On Wed, Jan 30, 2008 at 06:04:52PM +0100, Andrea Arcangeli wrote:
> On Wed, Jan 30, 2008 at 10:11:24AM -0600, Robin Holt wrote:
...
> > The three issues we need to simultaneously solve is revoking the remote
> > page table/tlb information while still in a sleepable context and not
> > having the remote faulters become out of sync with the granting process.
...
> > Could we consider doing a range-based recall and lock callout before
> > clearing the processes page tables/TLBs, then use the _page or _range
> > callouts from Andrea's patch to clear the mappings, finally make a
> > range-based unlock callout.

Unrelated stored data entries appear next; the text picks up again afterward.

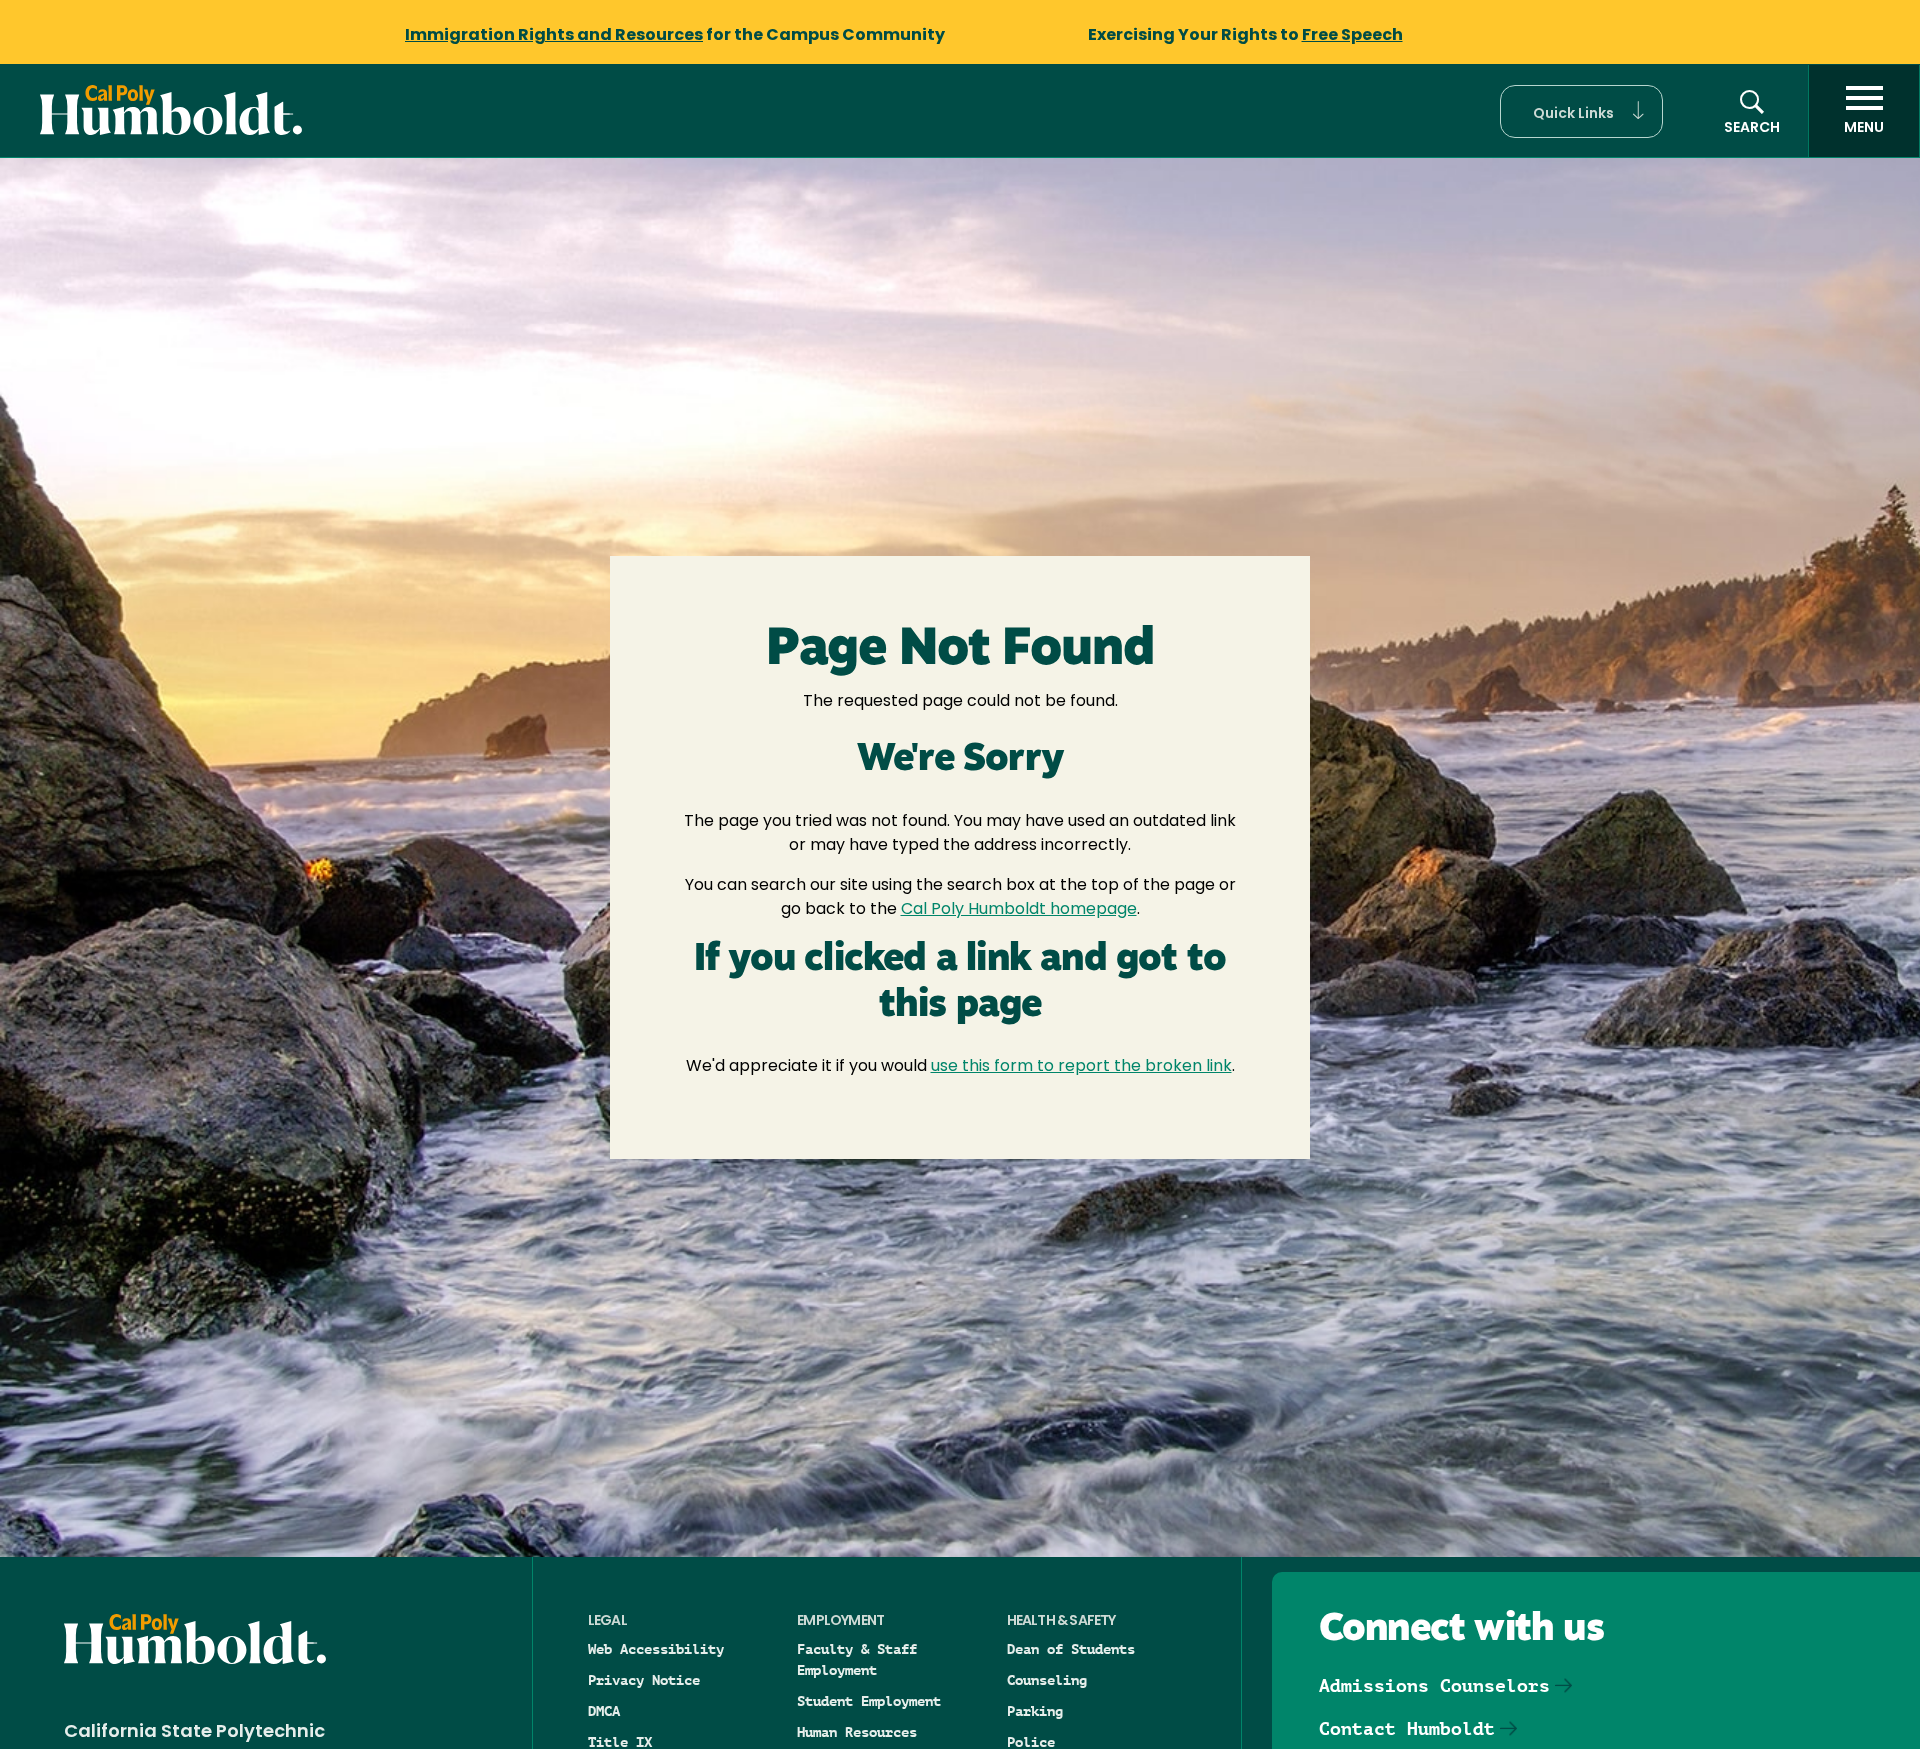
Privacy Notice (644, 1680)
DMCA (604, 1711)
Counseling (1047, 1680)
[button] (1581, 111)
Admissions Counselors (1434, 1685)
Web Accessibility (656, 1649)
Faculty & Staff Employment (857, 1659)
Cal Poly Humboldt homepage (1019, 910)
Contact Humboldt (1407, 1728)
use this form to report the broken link (1081, 1067)
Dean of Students (1071, 1649)
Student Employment (869, 1701)
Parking (1035, 1711)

The mmu_notifier user would usually use ops
> > for either the recall+lock/unlock family of callouts or the _page/_range
> > family of callouts.
>
> invalidate_page/age_page can return inside ptep_clear_flush/young and
> Jack will need that too. Infact Jack will need an invalidate_page also
> inside ptep_get_and_clear. And the range callout will be done always
> in a sleeping context and it'll relay on the page-pin to be safe (when
> details->i_mmap_lock != NULL invalidate_range it shouldn't be called
> inside zap_page_range but before returning from
> unmap_mapping_range_vma before cond_resched). This will make
> everything a bit simpler and less prone to breakage IMHO, plus it'll
> have a chance to work for Jack w/o page-pin without additional
> cluttering of mm/*.c.

I don't think I saw the answer to my original question. I assume your
original patch, extended in a way similar to what Christoph has done,
can be made to work to cover both the KVM and GRU (Jack's) case.

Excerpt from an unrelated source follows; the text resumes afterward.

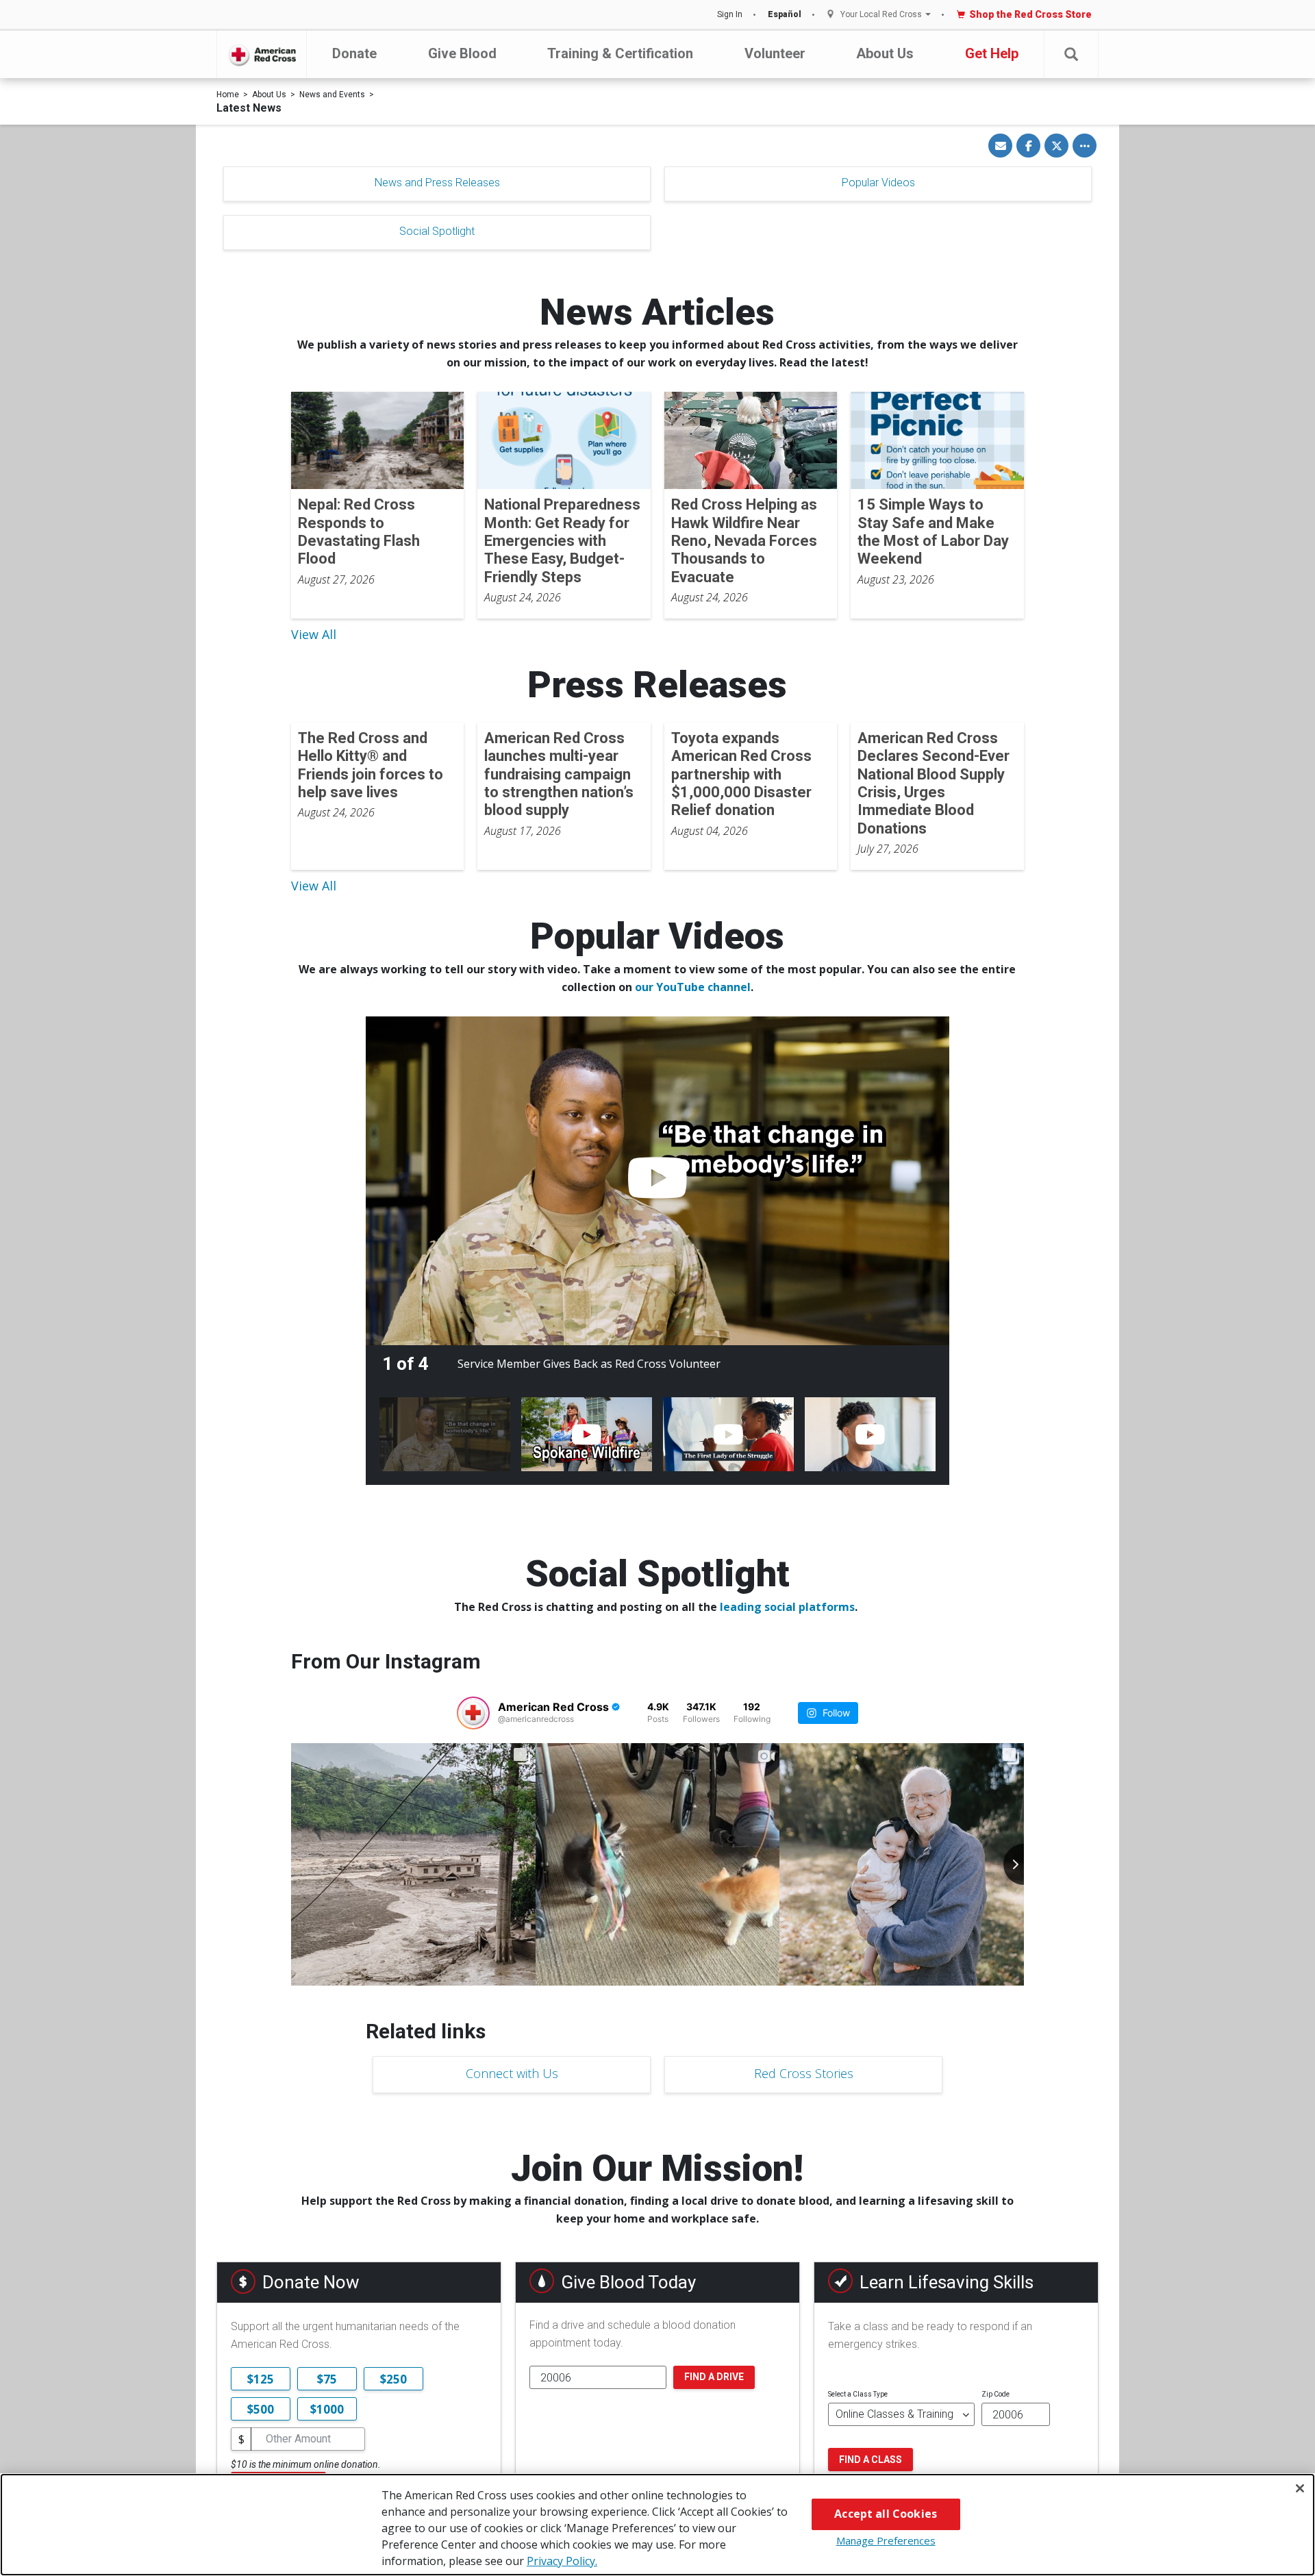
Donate (354, 53)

XPMEM, however, does not look to be solvable due to the three simultaneous
issues above. To address that, I think I am coming to the conclusion
that we need an accompanying but seperate pair of callouts. The first
will ensure the remote page tables and TLBs are cleared and all page
information is returned back to the process that is granting access to
its address space. That will include an implicit block on the address
range so no further faults will be satisfied by the remote accessor
(forgot the KVM name for this, sorry). Any faults will be held off
and only the processes page tables/TLBs are in play. Once the normal
processing of the kernel is complete, an unlock callout would be made
for the range and then faulting may occur on behalf of the process again.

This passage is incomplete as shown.